=== SOURCE INFORMATION ===
******************************

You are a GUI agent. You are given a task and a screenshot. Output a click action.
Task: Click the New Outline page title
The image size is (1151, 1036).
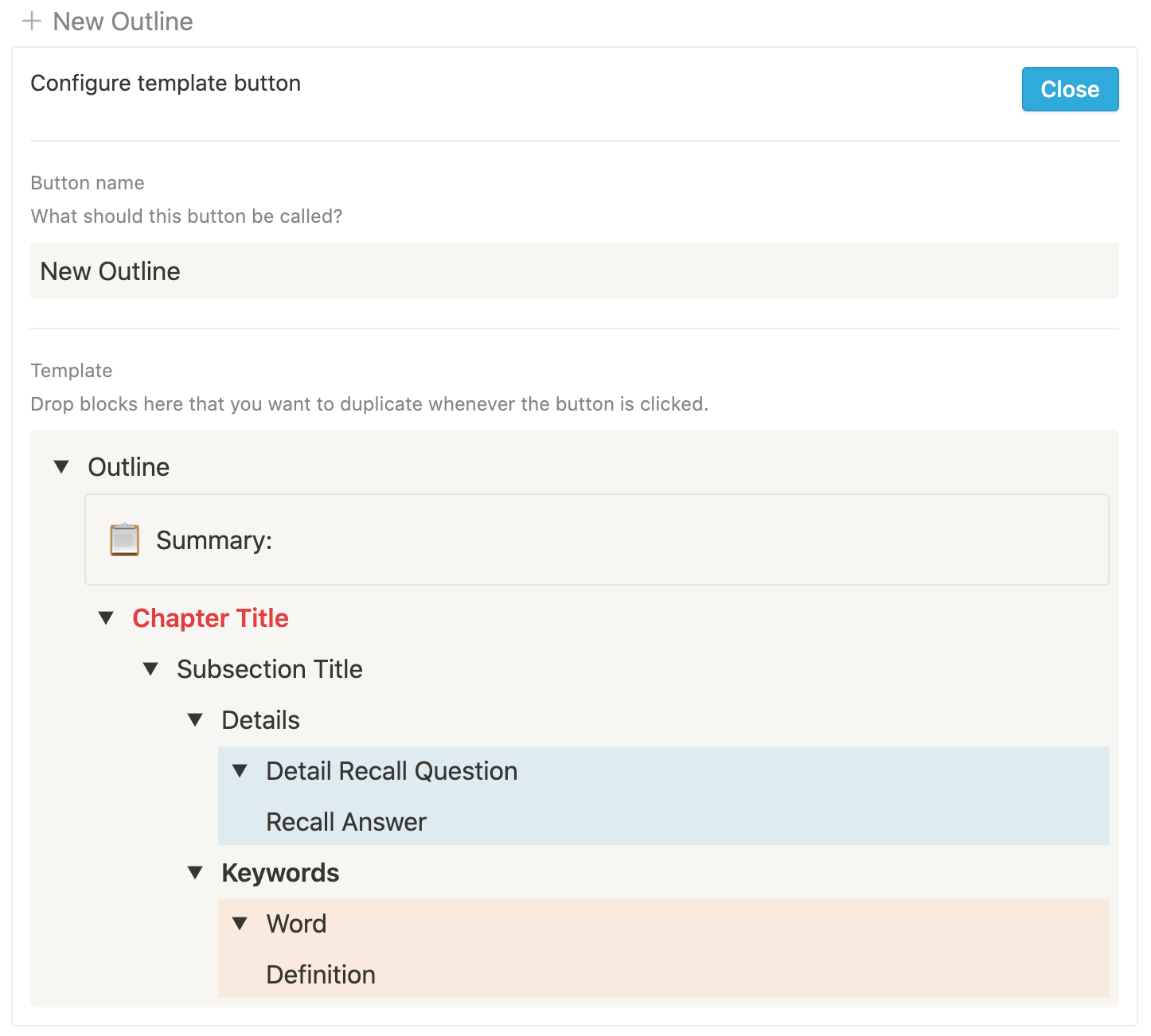pos(123,21)
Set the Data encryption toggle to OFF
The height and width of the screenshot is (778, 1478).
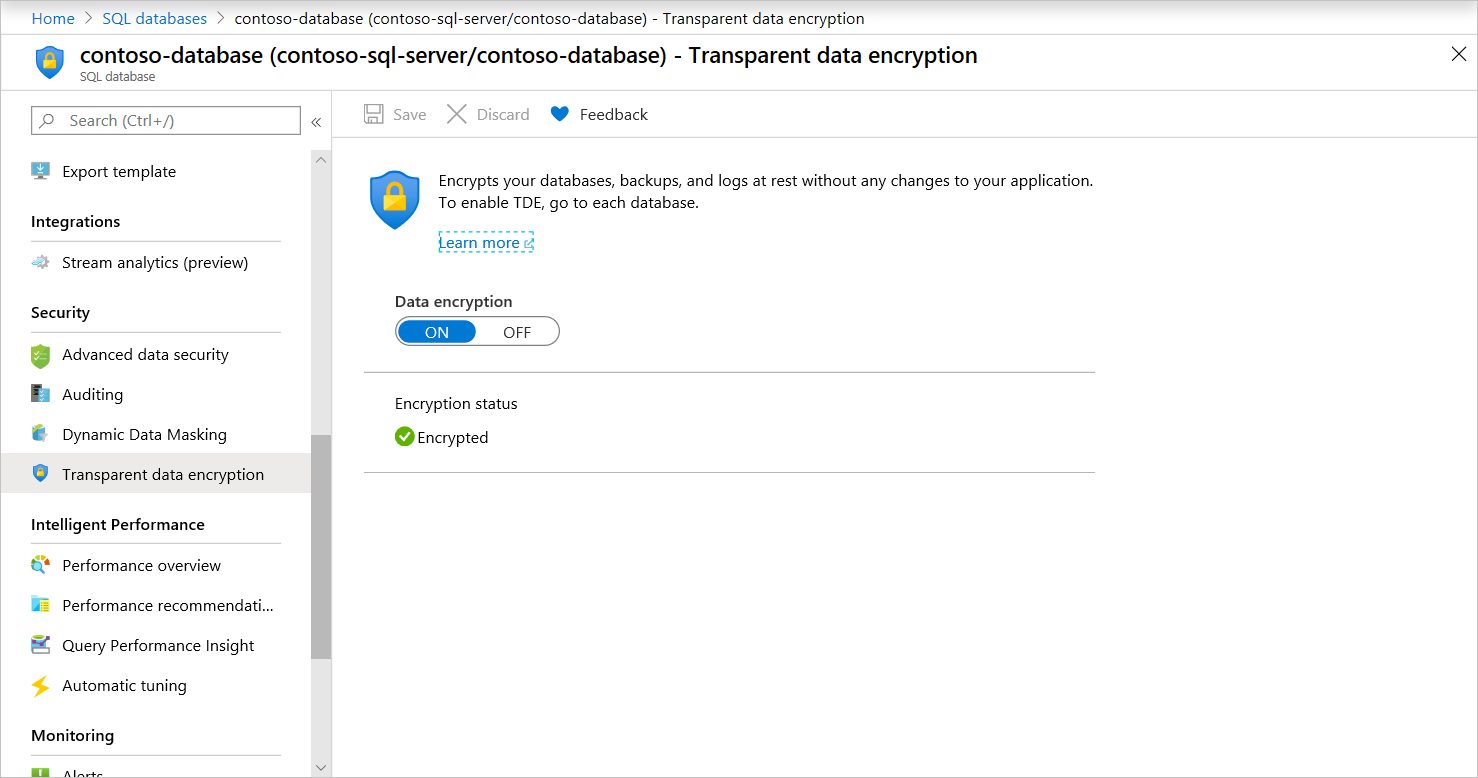pyautogui.click(x=517, y=331)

******************************

=== TASK INSTRUCTIONS ===
Each line above has to be returned exactly. Drop the pictures.

=== SOLUTION TO THIS TASK ===
You are a GUI agent. You are given a task and a screenshot. Output a click action.
Task: Click the New Outline page title
The image size is (1151, 1036).
pos(123,21)
Set the Data encryption toggle to OFF
The height and width of the screenshot is (778, 1478).
pyautogui.click(x=517, y=331)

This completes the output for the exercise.